Required task: Recast the material from its first line up to and including the line with "pyautogui.click(x=809, y=631)" as a numbered list, omitting any blank lines.

Stored data:
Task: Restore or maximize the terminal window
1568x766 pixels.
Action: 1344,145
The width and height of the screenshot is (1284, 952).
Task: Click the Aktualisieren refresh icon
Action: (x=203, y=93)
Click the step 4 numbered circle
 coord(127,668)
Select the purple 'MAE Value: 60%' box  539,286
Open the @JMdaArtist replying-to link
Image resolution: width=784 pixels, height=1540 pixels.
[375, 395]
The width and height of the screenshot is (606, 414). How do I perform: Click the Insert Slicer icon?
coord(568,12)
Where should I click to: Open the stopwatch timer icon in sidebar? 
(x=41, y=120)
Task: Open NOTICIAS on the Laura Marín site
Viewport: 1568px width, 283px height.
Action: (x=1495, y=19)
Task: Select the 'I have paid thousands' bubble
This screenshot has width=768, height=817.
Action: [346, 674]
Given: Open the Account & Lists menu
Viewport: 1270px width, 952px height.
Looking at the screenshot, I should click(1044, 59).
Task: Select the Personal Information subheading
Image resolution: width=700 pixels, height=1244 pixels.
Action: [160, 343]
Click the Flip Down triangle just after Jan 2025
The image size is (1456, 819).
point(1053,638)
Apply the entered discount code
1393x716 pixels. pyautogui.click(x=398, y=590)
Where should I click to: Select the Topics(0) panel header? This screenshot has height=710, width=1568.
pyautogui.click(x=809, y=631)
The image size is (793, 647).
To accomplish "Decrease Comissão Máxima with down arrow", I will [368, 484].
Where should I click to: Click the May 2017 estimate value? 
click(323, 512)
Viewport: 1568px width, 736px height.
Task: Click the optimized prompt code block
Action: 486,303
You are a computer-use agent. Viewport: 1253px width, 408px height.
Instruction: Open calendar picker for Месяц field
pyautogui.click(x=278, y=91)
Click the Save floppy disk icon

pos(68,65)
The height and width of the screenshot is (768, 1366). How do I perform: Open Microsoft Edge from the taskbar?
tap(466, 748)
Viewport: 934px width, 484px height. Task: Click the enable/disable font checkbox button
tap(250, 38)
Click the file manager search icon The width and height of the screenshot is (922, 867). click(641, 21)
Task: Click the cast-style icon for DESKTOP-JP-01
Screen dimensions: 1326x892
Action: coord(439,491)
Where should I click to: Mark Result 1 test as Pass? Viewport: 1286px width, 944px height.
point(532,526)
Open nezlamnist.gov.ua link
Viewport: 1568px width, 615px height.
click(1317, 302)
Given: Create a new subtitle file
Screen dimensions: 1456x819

Answer to this exercise:
1. Task: Restore or maximize the terminal window
2. 1568x766 pixels.
3. Action: 1344,145
4. The width and height of the screenshot is (1284, 952).
5. Task: Click the Aktualisieren refresh icon
6. Action: (x=203, y=93)
7. Click the step 4 numbered circle
8.  coord(127,668)
9. Select the purple 'MAE Value: 60%' box  539,286
10. Open the @JMdaArtist replying-to link
11. Image resolution: width=784 pixels, height=1540 pixels.
12. [375, 395]
13. The width and height of the screenshot is (606, 414). How do I perform: Click the Insert Slicer icon?
14. coord(568,12)
15. Where should I click to: Open the stopwatch timer icon in sidebar? 
16. (x=41, y=120)
17. Task: Open NOTICIAS on the Laura Marín site
18. Viewport: 1568px width, 283px height.
19. Action: (x=1495, y=19)
20. Task: Select the 'I have paid thousands' bubble
21. This screenshot has width=768, height=817.
22. Action: [346, 674]
23. Given: Open the Account & Lists menu
24. Viewport: 1270px width, 952px height.
25. Looking at the screenshot, I should click(1044, 59).
26. Task: Select the Personal Information subheading
27. Image resolution: width=700 pixels, height=1244 pixels.
28. Action: [160, 343]
29. Click the Flip Down triangle just after Jan 2025
30. The image size is (1456, 819).
31. point(1053,638)
32. Apply the entered discount code
33. 1393x716 pixels. pyautogui.click(x=398, y=590)
34. Where should I click to: Select the Topics(0) panel header? This screenshot has height=710, width=1568.
35. pyautogui.click(x=809, y=631)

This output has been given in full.